Does Internet Explorer 9 choke on extra commas at the end of array and object literals?

Modern browsers and environments like Node.js allow you to say {a:1, b:2,} or [1,2,3,]. This has historically been problematic with Internet Explorer. Is this fixed in Internet Explorer 9?


Solution 1:

There are two different answers to this, one for dangling commas in object initializers and one for dangling commas in array initializers:

For object initializers, e.g.:

var obj = {
    a: 1,
    b: 2,
    c: 3,
};

It's fixed in IE8 and above. Test it here: http://jsbin.com/UXuHopeC/1 (source). IE7 and earlier will throw a syntax error on the } after the dangling comma.

For array initializers, e.g.:

var arr = [
    1,
    2,
    3,
];

It was "fixed" in IE9 and above. Test it here: http://jsbin.com/UXuHopeC/2 (source). IE8 and earlier will give that array four entries, the last one having the value undefined. IE9 and above give it three entries.

I put "fixed" in quotes because the spec was originally unclear about whether the array should have a final undefined entry or not, so neither behavior was incorrect. It's just that IE went one way and everyone else went the other. :-)

Solution 2:

This document claims it is/will be corrected: http://blogs.msdn.com/b/ie/archive/2010/06/25/enhanced-scripting-in-ie9-ecmascript-5-support-and-more.aspx

Corrected Issues

Trailing commas in array literals added to the array’s length

Example

var len = [1,2,3,].length;

alert(len); //should be 3, IE8 says 4

It makes no specific mention of Objects. Just Arrays.
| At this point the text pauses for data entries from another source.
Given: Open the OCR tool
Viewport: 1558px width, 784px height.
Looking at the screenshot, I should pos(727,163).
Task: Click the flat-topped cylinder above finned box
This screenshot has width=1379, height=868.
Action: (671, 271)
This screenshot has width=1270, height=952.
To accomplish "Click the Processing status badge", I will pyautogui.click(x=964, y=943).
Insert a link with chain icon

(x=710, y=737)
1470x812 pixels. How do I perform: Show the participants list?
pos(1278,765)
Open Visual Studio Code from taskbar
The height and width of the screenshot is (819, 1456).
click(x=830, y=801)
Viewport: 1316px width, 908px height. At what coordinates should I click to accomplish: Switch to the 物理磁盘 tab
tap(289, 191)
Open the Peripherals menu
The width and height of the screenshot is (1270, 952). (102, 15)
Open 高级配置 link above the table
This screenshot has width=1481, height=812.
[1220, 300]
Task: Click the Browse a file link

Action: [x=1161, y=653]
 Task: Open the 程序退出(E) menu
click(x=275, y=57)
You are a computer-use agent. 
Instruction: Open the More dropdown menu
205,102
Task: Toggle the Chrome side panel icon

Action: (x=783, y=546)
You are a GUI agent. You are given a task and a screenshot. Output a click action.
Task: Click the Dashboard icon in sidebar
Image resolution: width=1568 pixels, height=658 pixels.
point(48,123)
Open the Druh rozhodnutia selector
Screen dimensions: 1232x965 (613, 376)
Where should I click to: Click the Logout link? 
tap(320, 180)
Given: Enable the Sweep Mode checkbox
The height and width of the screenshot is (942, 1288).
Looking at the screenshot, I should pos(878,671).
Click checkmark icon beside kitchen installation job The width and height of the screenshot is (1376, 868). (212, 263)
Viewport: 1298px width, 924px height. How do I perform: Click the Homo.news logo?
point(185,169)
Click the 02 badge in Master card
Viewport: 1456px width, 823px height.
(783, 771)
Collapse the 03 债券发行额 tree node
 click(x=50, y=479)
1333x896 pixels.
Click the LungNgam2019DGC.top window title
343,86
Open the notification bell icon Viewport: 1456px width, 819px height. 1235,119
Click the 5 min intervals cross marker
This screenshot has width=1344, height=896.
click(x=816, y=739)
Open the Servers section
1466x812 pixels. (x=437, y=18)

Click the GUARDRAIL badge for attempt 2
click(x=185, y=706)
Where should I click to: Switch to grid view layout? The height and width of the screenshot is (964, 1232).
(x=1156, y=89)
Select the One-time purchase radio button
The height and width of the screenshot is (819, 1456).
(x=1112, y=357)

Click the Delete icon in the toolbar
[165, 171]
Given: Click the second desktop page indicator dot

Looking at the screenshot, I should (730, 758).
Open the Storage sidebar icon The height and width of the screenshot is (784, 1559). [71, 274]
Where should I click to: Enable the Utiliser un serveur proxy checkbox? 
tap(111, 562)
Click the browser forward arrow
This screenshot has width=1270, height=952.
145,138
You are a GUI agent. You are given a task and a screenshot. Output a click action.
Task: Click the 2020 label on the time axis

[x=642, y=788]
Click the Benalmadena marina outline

EDIT: More info. From this PDF document:

http://download.microsoft.com/download/8/4/2/8427CF1B-08B3-4557-952D-102E7A8FA64C/[MS-ES3].pdf

...dowloaded from this page: http://msdn.microsoft.com/en-us/library/ff520996(VS.85).aspx

JScript 5.8 supports the occurrence of a single trailing comma as the last item within an ObjectLiteral. JScript 5.7 does not support this extension.